Needless to say, the medical team at Woodstock had their work cut out for them. There was a team to help anyone who needed it, but the issue was that said medical team was barely big enough to handle the planned crowd of 50,000 people. Perhaps they expanded it when they sold 186,000 tickets for the festival, but when nearly five times that many people actually showed up, it’s a miracle the medical team actually managed to help anyone at all, mainly because they had some truly horrific stuff to deal with.

What was happening to punters at Woodstock?

The medical tent at Woodstock had to be split into three sections; one was a chill-out slot for people going through bad trips.

The acid strains being shipped into Woodstock were notoriously awful, so one can only imagine the number of people streaming in at any given time.
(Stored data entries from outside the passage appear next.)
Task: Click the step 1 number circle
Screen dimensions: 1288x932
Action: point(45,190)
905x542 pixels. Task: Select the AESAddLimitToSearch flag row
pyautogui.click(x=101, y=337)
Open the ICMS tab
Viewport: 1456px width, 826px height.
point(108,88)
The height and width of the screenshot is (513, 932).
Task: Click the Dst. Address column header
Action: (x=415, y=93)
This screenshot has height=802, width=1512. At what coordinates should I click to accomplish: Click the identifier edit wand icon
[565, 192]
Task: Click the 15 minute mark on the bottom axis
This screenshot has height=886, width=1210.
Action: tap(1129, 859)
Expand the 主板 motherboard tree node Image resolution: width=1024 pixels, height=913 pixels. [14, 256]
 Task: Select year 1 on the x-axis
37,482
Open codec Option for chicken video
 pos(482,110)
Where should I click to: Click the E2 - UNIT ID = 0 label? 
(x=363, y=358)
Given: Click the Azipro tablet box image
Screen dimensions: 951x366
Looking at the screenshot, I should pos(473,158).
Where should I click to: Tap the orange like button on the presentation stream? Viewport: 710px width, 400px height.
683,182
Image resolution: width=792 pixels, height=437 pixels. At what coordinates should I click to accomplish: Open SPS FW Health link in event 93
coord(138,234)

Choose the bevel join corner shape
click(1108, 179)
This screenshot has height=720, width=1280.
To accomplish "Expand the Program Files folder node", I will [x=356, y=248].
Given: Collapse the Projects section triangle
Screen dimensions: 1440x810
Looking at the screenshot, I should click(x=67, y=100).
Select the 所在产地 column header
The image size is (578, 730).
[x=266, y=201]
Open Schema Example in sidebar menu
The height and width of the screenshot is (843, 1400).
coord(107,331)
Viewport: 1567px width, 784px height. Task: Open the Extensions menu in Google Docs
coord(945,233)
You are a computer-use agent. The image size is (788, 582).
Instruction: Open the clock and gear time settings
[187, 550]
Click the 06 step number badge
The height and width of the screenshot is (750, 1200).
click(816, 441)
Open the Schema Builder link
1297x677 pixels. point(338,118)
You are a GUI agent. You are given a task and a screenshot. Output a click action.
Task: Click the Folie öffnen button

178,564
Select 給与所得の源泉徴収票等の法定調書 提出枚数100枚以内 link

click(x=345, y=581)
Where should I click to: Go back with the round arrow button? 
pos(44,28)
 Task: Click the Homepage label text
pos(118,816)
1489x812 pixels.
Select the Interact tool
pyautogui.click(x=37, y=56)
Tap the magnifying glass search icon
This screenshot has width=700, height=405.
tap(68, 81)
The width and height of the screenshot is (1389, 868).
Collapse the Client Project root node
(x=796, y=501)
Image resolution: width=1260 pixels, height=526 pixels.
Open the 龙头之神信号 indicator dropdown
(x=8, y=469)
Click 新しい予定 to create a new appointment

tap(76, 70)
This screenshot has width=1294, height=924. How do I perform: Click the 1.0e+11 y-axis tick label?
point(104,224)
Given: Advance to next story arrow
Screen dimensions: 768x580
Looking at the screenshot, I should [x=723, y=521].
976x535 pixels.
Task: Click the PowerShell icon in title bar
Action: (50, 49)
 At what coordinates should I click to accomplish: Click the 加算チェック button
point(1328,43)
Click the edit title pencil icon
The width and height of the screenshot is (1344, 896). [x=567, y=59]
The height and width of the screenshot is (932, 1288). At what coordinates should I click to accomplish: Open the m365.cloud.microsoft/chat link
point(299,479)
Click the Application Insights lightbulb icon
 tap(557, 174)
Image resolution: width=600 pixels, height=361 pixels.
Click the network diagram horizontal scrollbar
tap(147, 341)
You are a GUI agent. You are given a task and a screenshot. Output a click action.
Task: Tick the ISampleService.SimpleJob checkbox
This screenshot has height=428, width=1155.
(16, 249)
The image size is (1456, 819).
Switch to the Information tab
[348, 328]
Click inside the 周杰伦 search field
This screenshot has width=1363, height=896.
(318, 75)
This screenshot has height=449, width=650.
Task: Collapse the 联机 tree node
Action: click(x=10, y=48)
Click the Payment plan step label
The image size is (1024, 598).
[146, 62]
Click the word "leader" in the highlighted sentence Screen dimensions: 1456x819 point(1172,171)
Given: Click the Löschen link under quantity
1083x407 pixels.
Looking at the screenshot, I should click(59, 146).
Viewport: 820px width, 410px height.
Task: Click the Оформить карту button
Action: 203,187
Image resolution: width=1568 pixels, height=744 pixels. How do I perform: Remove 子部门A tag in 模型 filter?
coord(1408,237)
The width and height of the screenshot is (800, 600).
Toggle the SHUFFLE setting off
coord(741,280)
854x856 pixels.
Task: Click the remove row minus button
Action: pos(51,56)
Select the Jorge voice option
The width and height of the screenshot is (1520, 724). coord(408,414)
Not to mention the amount of them screaming bloody murder about spiders. The second, and biggest, is one that just gets worse the more you think about it. Y’see, this is the 1960s at the height of hippie culture. Shoes were for straights, maaan.

However, one can only imagine how many minds changed about that fact when you tread on glass. Thousands and thousands of Woodstock goers had to be treated for stepping on shards of broken glass in bare feet, then keeping on walking through mud and… whatever else you might find on the ground at Woodstock. Christ. However, the third and final section, the medical tent, was cordoned off for is truly bizarre.

Y’see, half a million people were staggering around, ripped to the tits on bad LSD. thousands and thousands of people just lay down and stared up at the sky. More specifically, they stared full on at the beating August sun. That’s right. Hundreds of people at Woodstock had to be treated for burning the retinas in their eyeballs.

You talk about a mind-blowing time, am I right?